Making Honey Oil with Isopropyl Alcohol
You can use isopropyl alcohol instead of butane for a simpler and safer process.
To understand this method, we first need to understand the concept of winterization. Skipping the winterization process can lead to creating a product called cherry oil and not honey oil. Cherry oil is darker and more like molasses than honey.
What is Winterization?
Winterization is a complex term but the concept is simple. It involves cooling the product, often in the freezer for 24 hours. This process reduces the amount of chlorophyll and waxes that get extracted into the honey oil.
By removing the unwanted plant waxes, fats, and chlorophyll, you create a cleaner and more transparent product.
Winterization can also help increase the shelf-life of the final product so you have more time to smoke your hash oil. If it somehow lasts that long, as you’ll have a hard time not smoking it all!
Now that we understand winterization, let’s look at how you make honey oil.
Creating Honey Oil with Isopropyl Alcohol
Today you’ll learn how to make honey oil through a two-step process.

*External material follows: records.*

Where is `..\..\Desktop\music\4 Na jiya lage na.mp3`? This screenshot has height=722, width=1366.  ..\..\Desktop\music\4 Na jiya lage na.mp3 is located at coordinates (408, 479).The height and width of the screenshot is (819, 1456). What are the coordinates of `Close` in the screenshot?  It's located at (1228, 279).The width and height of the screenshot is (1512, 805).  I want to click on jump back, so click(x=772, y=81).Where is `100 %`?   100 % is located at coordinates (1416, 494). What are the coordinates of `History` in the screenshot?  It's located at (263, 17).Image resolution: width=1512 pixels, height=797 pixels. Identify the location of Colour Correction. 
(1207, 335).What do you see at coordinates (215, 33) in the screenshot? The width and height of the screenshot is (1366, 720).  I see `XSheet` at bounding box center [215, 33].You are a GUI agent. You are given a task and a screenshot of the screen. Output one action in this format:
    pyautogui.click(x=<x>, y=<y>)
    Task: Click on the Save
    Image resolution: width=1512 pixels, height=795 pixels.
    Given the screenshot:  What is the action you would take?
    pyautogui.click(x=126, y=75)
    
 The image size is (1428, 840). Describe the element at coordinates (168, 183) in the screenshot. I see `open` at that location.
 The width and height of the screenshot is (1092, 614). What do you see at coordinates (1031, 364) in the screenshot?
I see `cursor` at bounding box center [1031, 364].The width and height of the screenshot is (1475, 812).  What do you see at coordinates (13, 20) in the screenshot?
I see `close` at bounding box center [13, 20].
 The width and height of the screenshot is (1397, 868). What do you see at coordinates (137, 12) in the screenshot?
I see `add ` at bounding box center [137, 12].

The first step is called winterization, and it requires some patience, but it is worth it once you see the quality of your product.
The second step involves using isopropyl alcohol to extract out those valuable compounds inside cannabis into a potent concentrated product.
- Isopropyl Alcohol
- Baking pan
- Mason Jar
- Coffee filter or mesh bag
- Scraping tool
Place the ground marijuana and isopropyl alcohol into the Freezer for 24 hours. Then remove and pour the isopropyl alcohol into the jar with the weed, covering all the bud. Shake the jar for about 30 seconds.
Pour the combination through the coffee filter or mesh bag and into a baking pan. Let sit until the isopropyl alcohol evaporates. Scrape the product into a container, and you have honey oil.
Store this product in an airtight container in a cool dark place. Some people leave it in their fridge, but this is not necessary.
Final Thoughts on Honey Oil
Once you get the hang of making hash oil this way, you can experiment with some of the alternative methods. Butane is a good example, and it requires the creation of an extractor pipe.
For those wanting to go further than hash oil, you can use this base product to create further cannabis concentrates.
Shatter and wax are examples of products that are made using this product as a starting point. These require some further skills and supplies, but once you get the basics down they are worth considering.